As world's human population increases, so too does urban and industrial development. Thousands of acres of natural habitat are converted into housing developments, parking lots, shopping malls, factories, highways, etc. every day. Without a doubt, habitat loss is the greatest immediate threat to today’s wildlife populations. Some species such as squirrels, mice and skunks are highly adaptable; they can migrate and thrive in an urban environment. Other species such as deer, moose and bears are not so lucky; they need access to their natural habitat in order to survive.
As hunters, we must follow a strict ethical code and act as stewards of the land, enforcing wildlife management practices and conservation efforts. This stewardship will ensure that generations to come can enjoy all wildlife, just as we do today.

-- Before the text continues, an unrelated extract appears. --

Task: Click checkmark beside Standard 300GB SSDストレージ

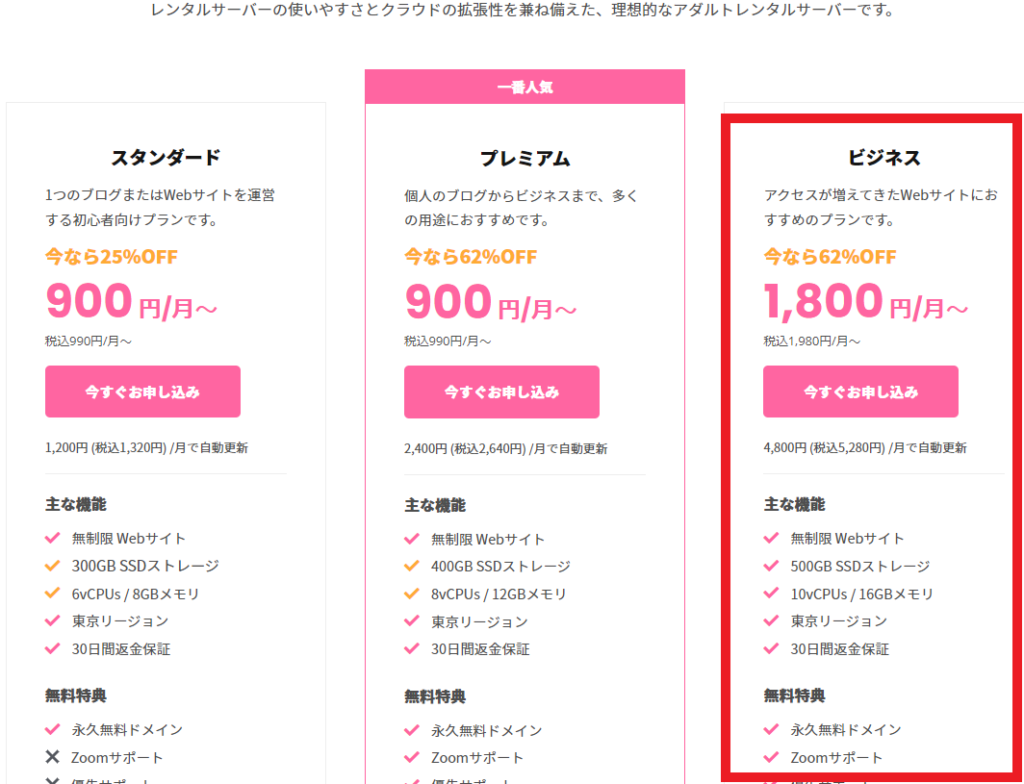Action: pos(52,566)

We will explore the factors required for a healthy wildlife population, the components that make up successful wildlife management practices and conservation efforts spearheaded by hunters and non-hunters alike.
Wildlife make their homes in backyards, large tracts of wooded land, swamps, marshes and even the desert. No matter the location, there are five requirements to good habitat. If all five requirements are met, the hunter will find many different types of wildlife. These requirements are:
All animals need to eat. If grasses, berries, seeds, nuts, bugs and browse are available, animals will come to eat.
All animals need water for survival. The water could come from a river, lake, pond or small creek. When water is not present, animals will travel far to find it.
Animals, just like people, need cover for shelter. This protects them from weather extremes as well as helps them hide from predators and care for their young. For some animals, adequate cover could just be a large tuft of grass or a fallen tree, for others it’s a cave or a brushy area.
All animals need room to roam. Some require larger amounts of space than others.
Animals need the food, water, cover and space arranged in such a way that it is conducive for them to stay in that area.
If all of the habitat needs are met, you should see wildlife. Wildlife biologists work with landowners to create and manage habitat for wildlife, especially in threatened areas.